**Extracted entries:**
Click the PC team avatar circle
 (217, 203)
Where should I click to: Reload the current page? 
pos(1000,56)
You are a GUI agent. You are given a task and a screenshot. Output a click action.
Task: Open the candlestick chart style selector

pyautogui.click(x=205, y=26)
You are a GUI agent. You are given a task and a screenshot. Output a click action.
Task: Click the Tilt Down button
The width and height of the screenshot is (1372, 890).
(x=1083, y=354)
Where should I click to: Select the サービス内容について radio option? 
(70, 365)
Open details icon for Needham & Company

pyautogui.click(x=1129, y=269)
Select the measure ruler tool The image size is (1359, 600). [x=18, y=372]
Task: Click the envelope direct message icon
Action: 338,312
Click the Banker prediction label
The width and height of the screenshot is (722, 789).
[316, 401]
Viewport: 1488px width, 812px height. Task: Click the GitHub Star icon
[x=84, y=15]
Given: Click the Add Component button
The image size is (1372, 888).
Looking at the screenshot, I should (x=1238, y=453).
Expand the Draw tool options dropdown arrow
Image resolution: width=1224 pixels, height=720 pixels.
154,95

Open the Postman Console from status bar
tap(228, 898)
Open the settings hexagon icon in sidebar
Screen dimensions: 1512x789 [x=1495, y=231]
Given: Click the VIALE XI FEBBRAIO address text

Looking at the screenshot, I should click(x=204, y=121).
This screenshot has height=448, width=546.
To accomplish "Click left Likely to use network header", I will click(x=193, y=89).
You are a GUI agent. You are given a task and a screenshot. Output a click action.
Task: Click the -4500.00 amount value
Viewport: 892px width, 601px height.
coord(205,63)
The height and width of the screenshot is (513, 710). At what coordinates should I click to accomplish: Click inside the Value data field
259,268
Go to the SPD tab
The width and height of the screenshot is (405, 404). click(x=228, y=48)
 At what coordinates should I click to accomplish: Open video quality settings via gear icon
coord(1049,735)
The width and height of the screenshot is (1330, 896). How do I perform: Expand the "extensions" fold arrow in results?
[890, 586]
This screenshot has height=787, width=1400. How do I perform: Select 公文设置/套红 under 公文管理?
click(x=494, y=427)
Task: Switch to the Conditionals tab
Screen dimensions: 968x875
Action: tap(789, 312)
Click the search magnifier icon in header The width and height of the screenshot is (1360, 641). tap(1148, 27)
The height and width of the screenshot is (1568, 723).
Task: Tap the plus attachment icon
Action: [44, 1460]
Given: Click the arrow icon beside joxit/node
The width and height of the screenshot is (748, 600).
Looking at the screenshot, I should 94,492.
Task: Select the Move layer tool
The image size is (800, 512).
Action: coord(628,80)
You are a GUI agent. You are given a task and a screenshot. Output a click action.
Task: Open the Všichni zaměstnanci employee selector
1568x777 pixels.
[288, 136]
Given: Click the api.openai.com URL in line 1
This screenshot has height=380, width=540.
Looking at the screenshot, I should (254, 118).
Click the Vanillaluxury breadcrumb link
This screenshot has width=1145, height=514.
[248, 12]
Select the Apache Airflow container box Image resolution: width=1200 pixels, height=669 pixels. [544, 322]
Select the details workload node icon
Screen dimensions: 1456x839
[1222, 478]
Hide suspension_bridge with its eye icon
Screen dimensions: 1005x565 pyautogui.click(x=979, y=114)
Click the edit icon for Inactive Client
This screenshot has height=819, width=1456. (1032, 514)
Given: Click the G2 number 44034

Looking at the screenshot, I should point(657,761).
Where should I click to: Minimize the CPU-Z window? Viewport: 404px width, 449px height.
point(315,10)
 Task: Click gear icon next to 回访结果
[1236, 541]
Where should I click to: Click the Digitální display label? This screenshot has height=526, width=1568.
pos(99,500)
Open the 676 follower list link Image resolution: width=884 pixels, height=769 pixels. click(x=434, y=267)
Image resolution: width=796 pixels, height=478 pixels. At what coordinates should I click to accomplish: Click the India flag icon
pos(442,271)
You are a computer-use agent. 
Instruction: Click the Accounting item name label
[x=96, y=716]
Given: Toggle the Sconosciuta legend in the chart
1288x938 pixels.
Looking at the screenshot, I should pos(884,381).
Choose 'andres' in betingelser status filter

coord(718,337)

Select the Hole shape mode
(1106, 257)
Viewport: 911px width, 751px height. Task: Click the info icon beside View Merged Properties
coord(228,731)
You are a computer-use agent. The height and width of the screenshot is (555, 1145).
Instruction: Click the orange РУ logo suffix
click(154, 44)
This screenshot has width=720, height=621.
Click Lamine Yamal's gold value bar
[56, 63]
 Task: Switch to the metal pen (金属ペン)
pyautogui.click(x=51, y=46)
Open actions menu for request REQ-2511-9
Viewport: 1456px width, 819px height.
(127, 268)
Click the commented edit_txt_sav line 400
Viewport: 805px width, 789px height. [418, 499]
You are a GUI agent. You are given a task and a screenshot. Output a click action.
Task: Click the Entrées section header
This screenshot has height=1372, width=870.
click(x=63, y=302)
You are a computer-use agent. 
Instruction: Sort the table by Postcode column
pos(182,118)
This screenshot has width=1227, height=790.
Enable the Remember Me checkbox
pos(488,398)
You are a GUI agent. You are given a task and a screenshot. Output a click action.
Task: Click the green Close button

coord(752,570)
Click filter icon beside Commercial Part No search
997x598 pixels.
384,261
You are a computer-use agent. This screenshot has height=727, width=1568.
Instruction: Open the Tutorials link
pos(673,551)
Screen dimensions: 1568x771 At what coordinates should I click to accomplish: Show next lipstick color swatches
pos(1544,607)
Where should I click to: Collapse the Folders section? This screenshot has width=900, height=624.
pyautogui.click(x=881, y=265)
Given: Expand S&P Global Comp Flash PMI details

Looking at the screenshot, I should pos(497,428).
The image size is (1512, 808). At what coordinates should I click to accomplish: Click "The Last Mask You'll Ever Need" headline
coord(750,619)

**To be done:** Reproduce the whole listing, changing each "GUI agent" to "desktop assistant" and leaving every other word as it is.

**Result:**
Click the PC team avatar circle
 (217, 203)
Where should I click to: Reload the current page? 
pos(1000,56)
You are a desktop assistant. You are given a task and a screenshot. Output a click action.
Task: Open the candlestick chart style selector

pyautogui.click(x=205, y=26)
You are a desktop assistant. You are given a task and a screenshot. Output a click action.
Task: Click the Tilt Down button
The width and height of the screenshot is (1372, 890).
(x=1083, y=354)
Where should I click to: Select the サービス内容について radio option? 
(70, 365)
Open details icon for Needham & Company

pyautogui.click(x=1129, y=269)
Select the measure ruler tool The image size is (1359, 600). [x=18, y=372]
Task: Click the envelope direct message icon
Action: 338,312
Click the Banker prediction label
The width and height of the screenshot is (722, 789).
[316, 401]
Viewport: 1488px width, 812px height. Task: Click the GitHub Star icon
[x=84, y=15]
Given: Click the Add Component button
The image size is (1372, 888).
Looking at the screenshot, I should (x=1238, y=453).
Expand the Draw tool options dropdown arrow
Image resolution: width=1224 pixels, height=720 pixels.
154,95

Open the Postman Console from status bar
tap(228, 898)
Open the settings hexagon icon in sidebar
Screen dimensions: 1512x789 [x=1495, y=231]
Given: Click the VIALE XI FEBBRAIO address text

Looking at the screenshot, I should click(x=204, y=121).
This screenshot has height=448, width=546.
To accomplish "Click left Likely to use network header", I will click(x=193, y=89).
You are a desktop assistant. You are given a task and a screenshot. Output a click action.
Task: Click the -4500.00 amount value
Viewport: 892px width, 601px height.
coord(205,63)
The height and width of the screenshot is (513, 710). At what coordinates should I click to accomplish: Click inside the Value data field
259,268
Go to the SPD tab
The width and height of the screenshot is (405, 404). click(x=228, y=48)
 At what coordinates should I click to accomplish: Open video quality settings via gear icon
coord(1049,735)
The width and height of the screenshot is (1330, 896). How do I perform: Expand the "extensions" fold arrow in results?
[890, 586]
This screenshot has height=787, width=1400. How do I perform: Select 公文设置/套红 under 公文管理?
click(x=494, y=427)
Task: Switch to the Conditionals tab
Screen dimensions: 968x875
Action: tap(789, 312)
Click the search magnifier icon in header The width and height of the screenshot is (1360, 641). tap(1148, 27)
The height and width of the screenshot is (1568, 723).
Task: Tap the plus attachment icon
Action: [44, 1460]
Given: Click the arrow icon beside joxit/node
The width and height of the screenshot is (748, 600).
Looking at the screenshot, I should 94,492.
Task: Select the Move layer tool
The image size is (800, 512).
Action: coord(628,80)
You are a desktop assistant. You are given a task and a screenshot. Output a click action.
Task: Open the Všichni zaměstnanci employee selector
1568x777 pixels.
[288, 136]
Given: Click the api.openai.com URL in line 1
This screenshot has height=380, width=540.
Looking at the screenshot, I should (254, 118).
Click the Vanillaluxury breadcrumb link
This screenshot has width=1145, height=514.
[248, 12]
Select the Apache Airflow container box Image resolution: width=1200 pixels, height=669 pixels. [544, 322]
Select the details workload node icon
Screen dimensions: 1456x839
[1222, 478]
Hide suspension_bridge with its eye icon
Screen dimensions: 1005x565 pyautogui.click(x=979, y=114)
Click the edit icon for Inactive Client
This screenshot has height=819, width=1456. (1032, 514)
Given: Click the G2 number 44034

Looking at the screenshot, I should point(657,761).
Where should I click to: Minimize the CPU-Z window? Viewport: 404px width, 449px height.
point(315,10)
 Task: Click gear icon next to 回访结果
[1236, 541]
Where should I click to: Click the Digitální display label? This screenshot has height=526, width=1568.
pos(99,500)
Open the 676 follower list link Image resolution: width=884 pixels, height=769 pixels. click(x=434, y=267)
Image resolution: width=796 pixels, height=478 pixels. At what coordinates should I click to accomplish: Click the India flag icon
pos(442,271)
You are a computer-use agent. 
Instruction: Click the Accounting item name label
[x=96, y=716]
Given: Toggle the Sconosciuta legend in the chart
1288x938 pixels.
Looking at the screenshot, I should pos(884,381).
Choose 'andres' in betingelser status filter

coord(718,337)

Select the Hole shape mode
(1106, 257)
Viewport: 911px width, 751px height. Task: Click the info icon beside View Merged Properties
coord(228,731)
You are a computer-use agent. The height and width of the screenshot is (555, 1145).
Instruction: Click the orange РУ logo suffix
click(154, 44)
This screenshot has width=720, height=621.
Click Lamine Yamal's gold value bar
[56, 63]
 Task: Switch to the metal pen (金属ペン)
pyautogui.click(x=51, y=46)
Open actions menu for request REQ-2511-9
Viewport: 1456px width, 819px height.
(127, 268)
Click the commented edit_txt_sav line 400
Viewport: 805px width, 789px height. [418, 499]
You are a desktop assistant. You are given a task and a screenshot. Output a click action.
Task: Click the Entrées section header
This screenshot has height=1372, width=870.
click(x=63, y=302)
You are a computer-use agent. 
Instruction: Sort the table by Postcode column
pos(182,118)
This screenshot has width=1227, height=790.
Enable the Remember Me checkbox
pos(488,398)
You are a desktop assistant. You are given a task and a screenshot. Output a click action.
Task: Click the green Close button

coord(752,570)
Click filter icon beside Commercial Part No search
997x598 pixels.
384,261
You are a computer-use agent. This screenshot has height=727, width=1568.
Instruction: Open the Tutorials link
pos(673,551)
Screen dimensions: 1568x771 At what coordinates should I click to accomplish: Show next lipstick color swatches
pos(1544,607)
Where should I click to: Collapse the Folders section? This screenshot has width=900, height=624.
pyautogui.click(x=881, y=265)
Given: Expand S&P Global Comp Flash PMI details

Looking at the screenshot, I should pos(497,428).
The image size is (1512, 808). At what coordinates should I click to accomplish: Click "The Last Mask You'll Ever Need" headline
coord(750,619)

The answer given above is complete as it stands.